A company in Canada, Biolyse Pharma, has offered to manufacture a generic version of enzalutamide at a significantly lower price than what CMS paid in 2014.
The battle over the cost of the prostate cancer drug enzalutamide (Xtandi)—an androgen receptor antagonist—is far from over. A company in Canada, Biolyse Pharma, has offered to manufacture a generic version of the drug at a significantly lower price than what CMS paid in 2014.
The case of enzalutamide loops back to the drug price discrepancy that exists between the United States and nearly the rest of the world. Enzalutamide was developed by Medivation, in collaboration with the Japanese company, Astellas Pharma.
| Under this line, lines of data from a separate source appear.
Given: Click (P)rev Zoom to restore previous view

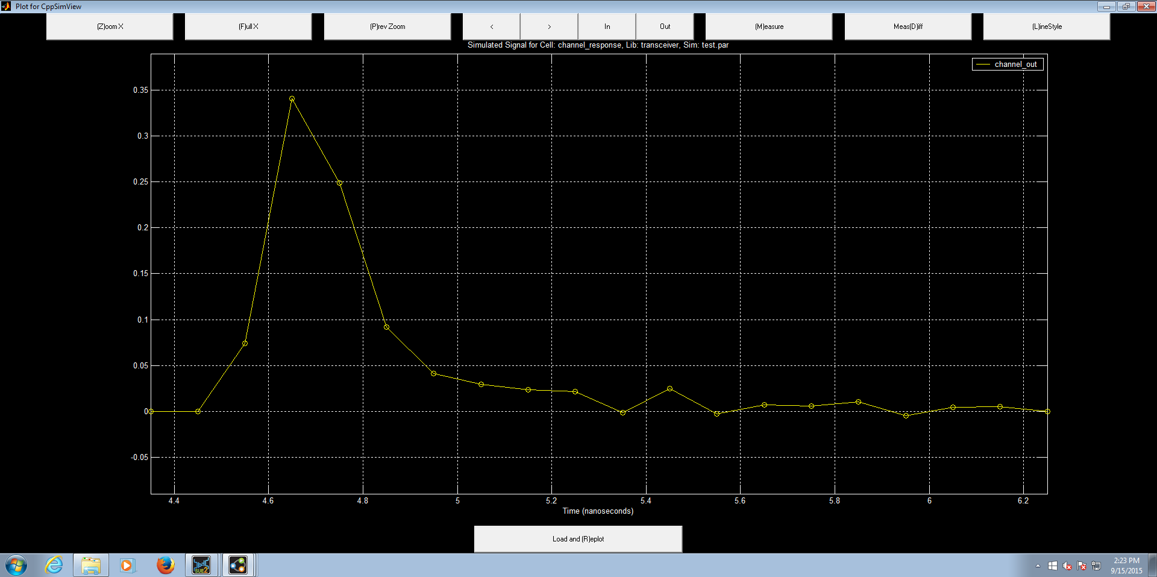Looking at the screenshot, I should (387, 26).
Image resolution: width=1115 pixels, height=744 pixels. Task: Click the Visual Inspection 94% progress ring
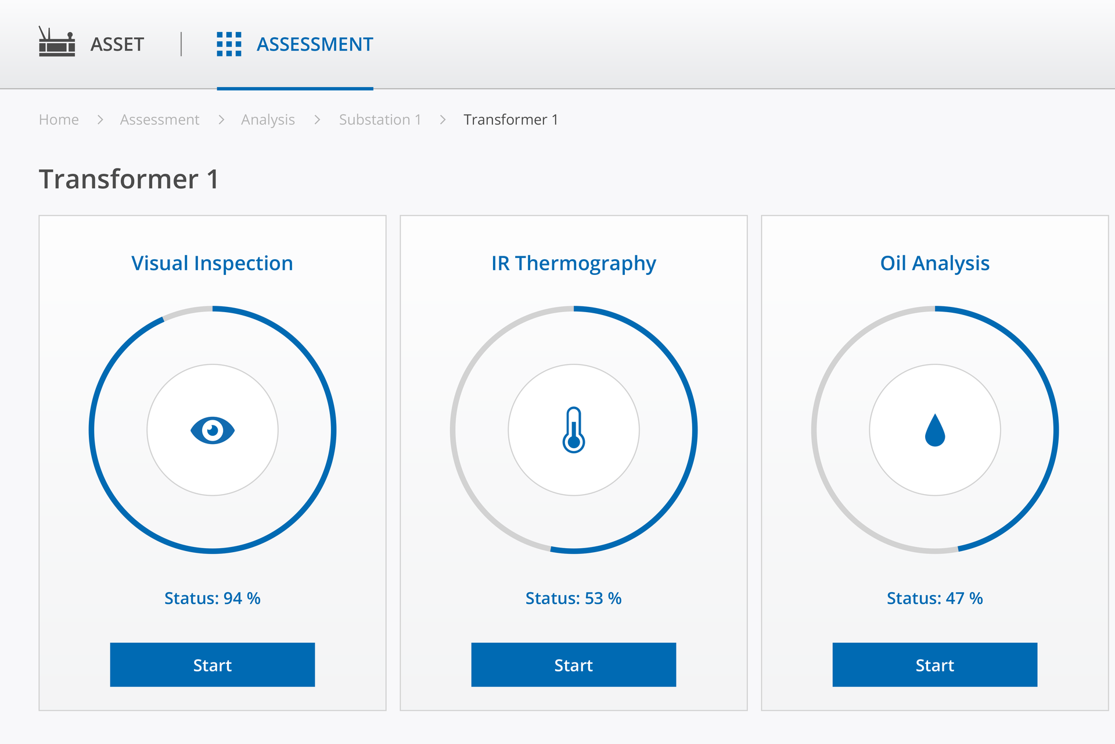tap(332, 430)
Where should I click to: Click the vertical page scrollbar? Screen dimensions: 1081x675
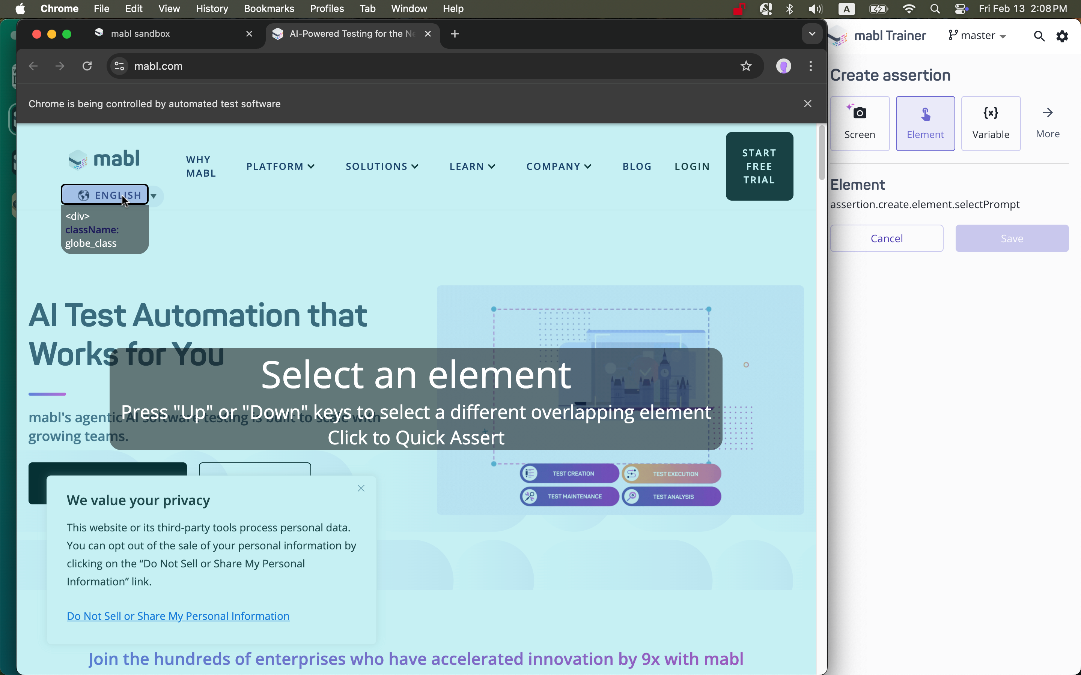point(822,153)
Initially approved in August 2012 by the FDA for the treatment of patients with metastatic castration-resistant prostate cancer who have progressed on docetaxel, the drug subsequently received expanded approval for use in the pre-chemotherapy setting. Priced at $129,000 for the entire course in the United States, the drug is priced at almost one-third that cost in Japan and Sweden ($39,000) and at less than one-fourth the cost in Canada ($30,000).
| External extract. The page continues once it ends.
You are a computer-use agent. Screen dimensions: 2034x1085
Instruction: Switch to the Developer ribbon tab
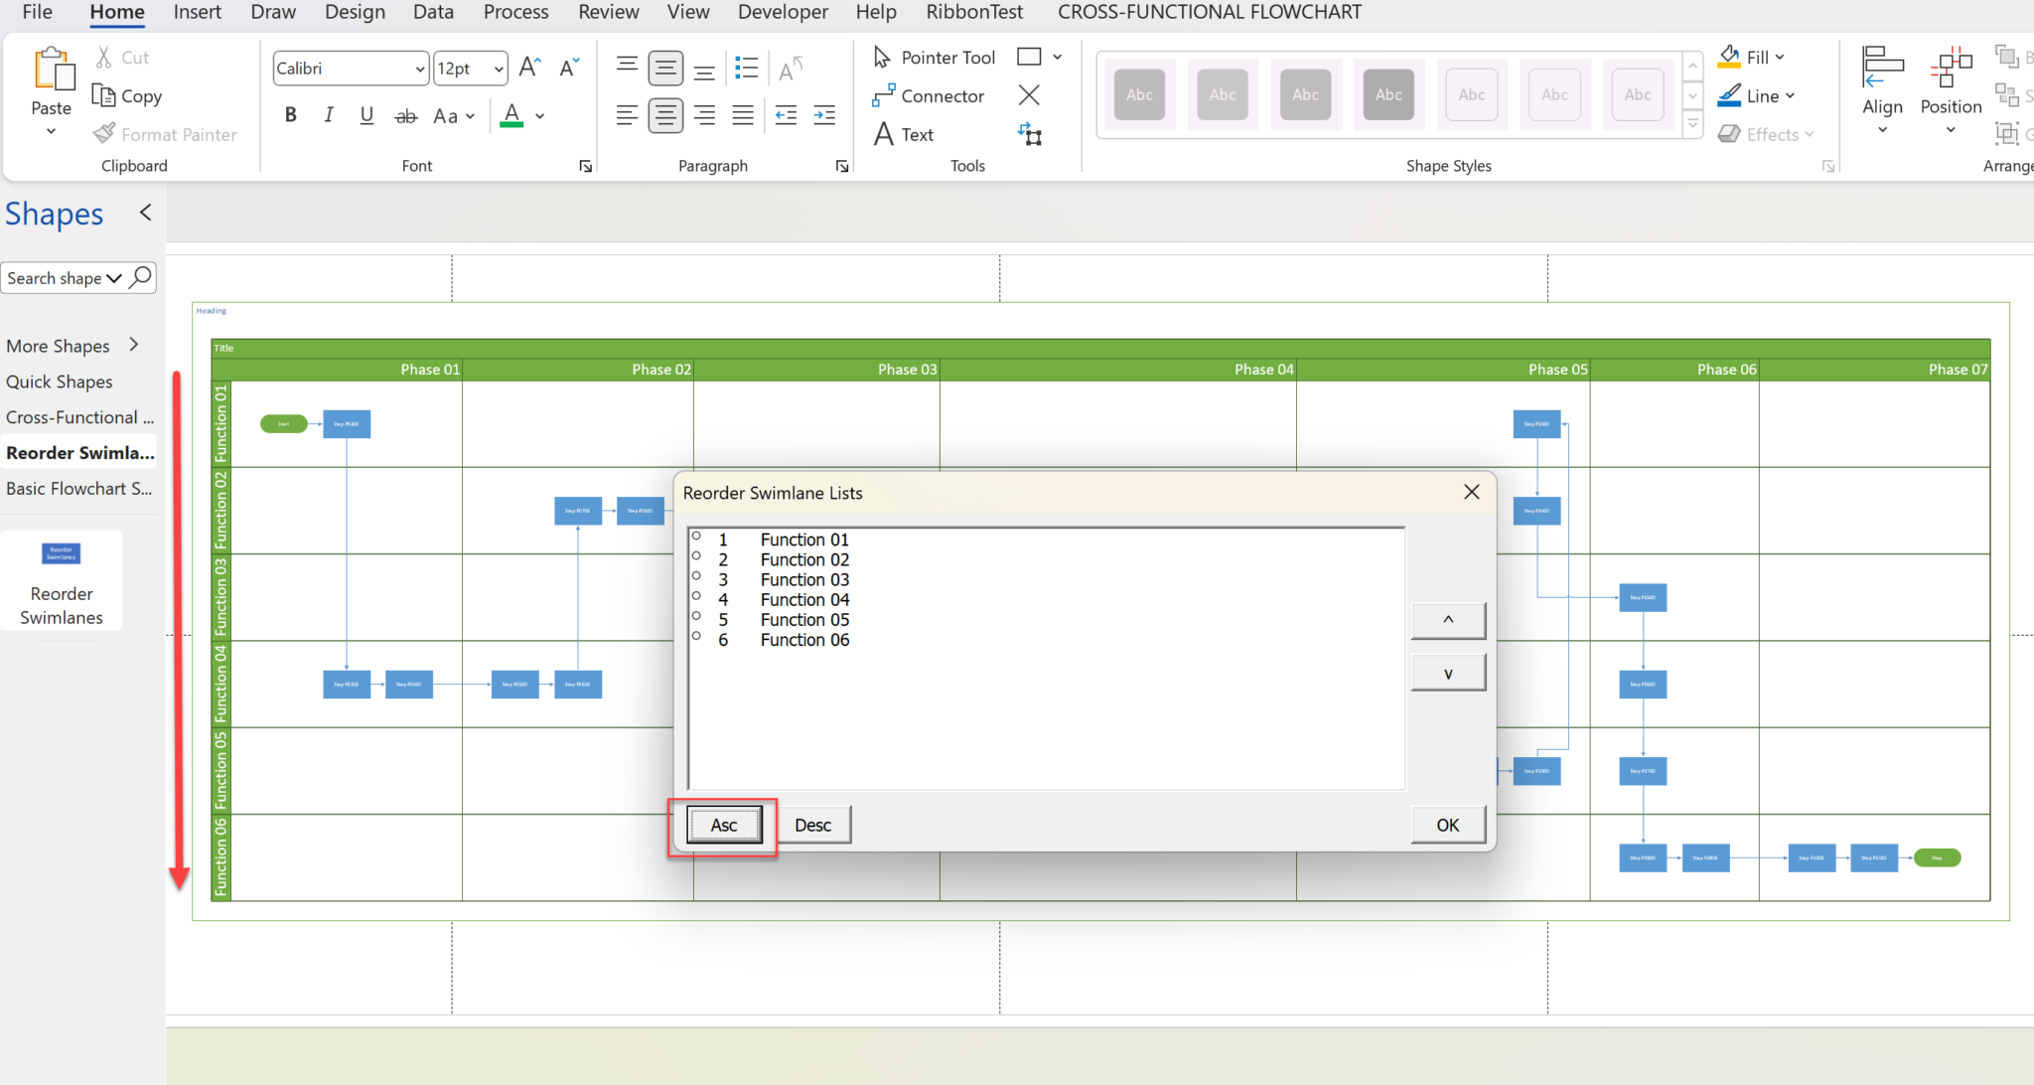(783, 12)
A month back, legislators sent a letter to HHS Secretary Sylvia Matthews Burwell and to Francis Collins, MD, PhD, who heads the National Institutes of Health (NIH), asking them to intervene with the price of enzalutamide. Since the drug was invented by scientists at the University of California, Los Angeles, using funding from the NIH, the federal agency can gain a nonexclusive, partially exclusive, or exclusive license for the said invention, the letter said—so called “march-in rights.”
In her letter to CMS, the president of Biolyse, Brigitte Kiecken, points to the fact that Medicare has a royalty free right in all 3 patents for enzalutamide and promises “an FDA approval for the generic version in less than 3 years” if granted the license by the US government. The company expects to supply a 40 mg tablet of enzalutamide at $3/tablet, instead of at the $69.41 that Medicare paid in 2014.
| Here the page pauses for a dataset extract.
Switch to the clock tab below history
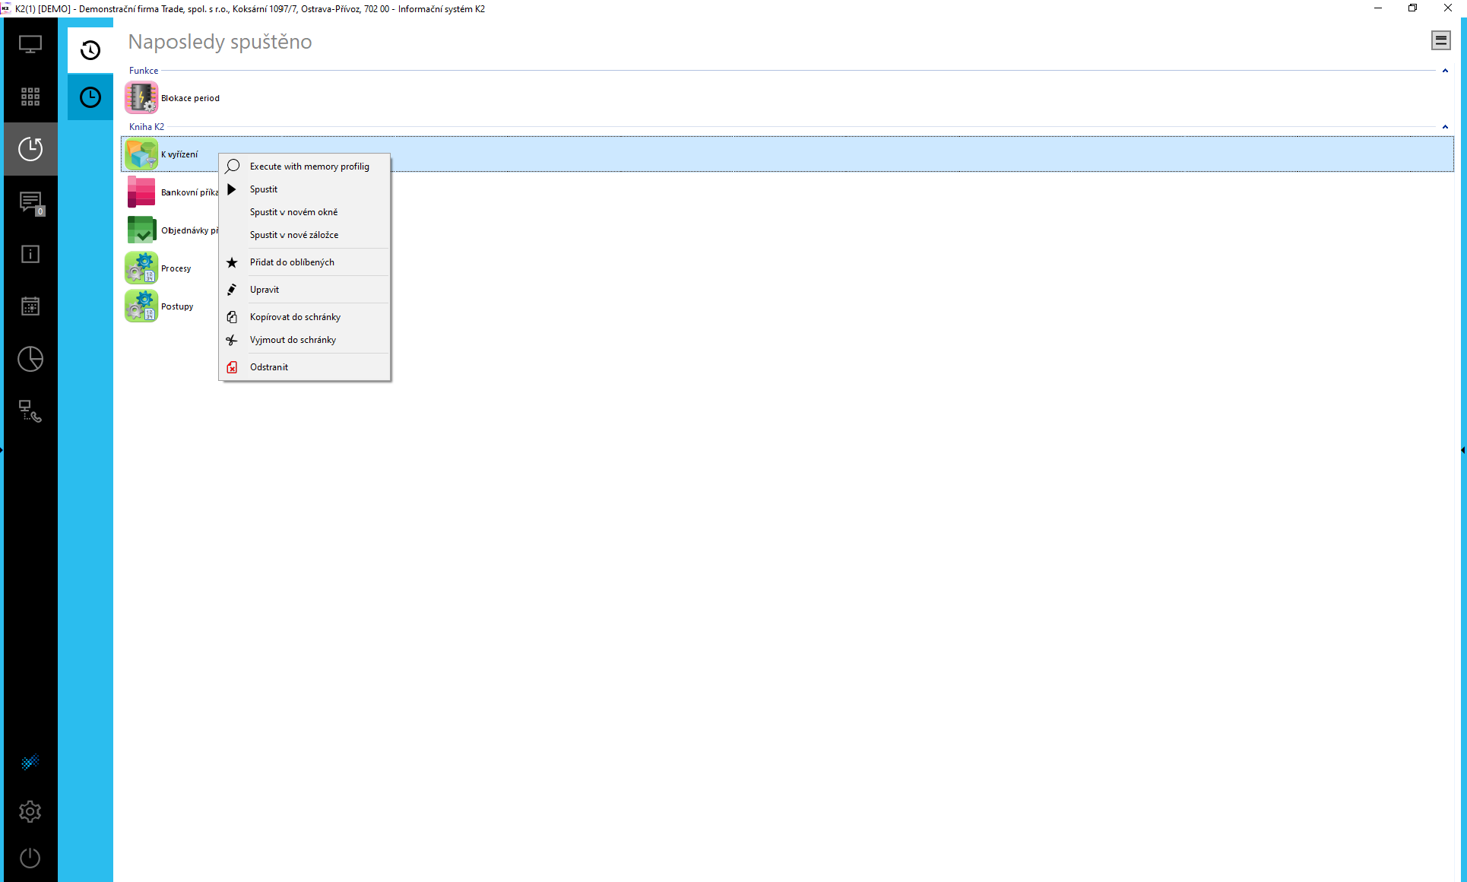Viewport: 1467px width, 882px height. [90, 97]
Collins, however, is opposed to the idea of using the march-in rights in the context of drug pricing. “I am concerned that the negatives that may be flowing forward if we begin to use march-in in a very broad way about drug pricing may in fact be substantial in terms of a loss of interest in industry participation in discoveries that NIH has supported,” Collins said at a Congressional hearing in early April, according to STAT.
Meanwhile, Astellas is arguing that company rebates and contracts with government agencies as well as pharmacy benefit managers, results in a substantially lower out-of-pocket (OOP) cost for patients. However, since CMS cannot negotiate drug prices, the OOP savings for enrolled beneficiaries does not translate into savings for CMS…so a solution is warranted.
The composition of matter patent for Xtandi expires in 2027, according to the United States Securities and Exchange Commission.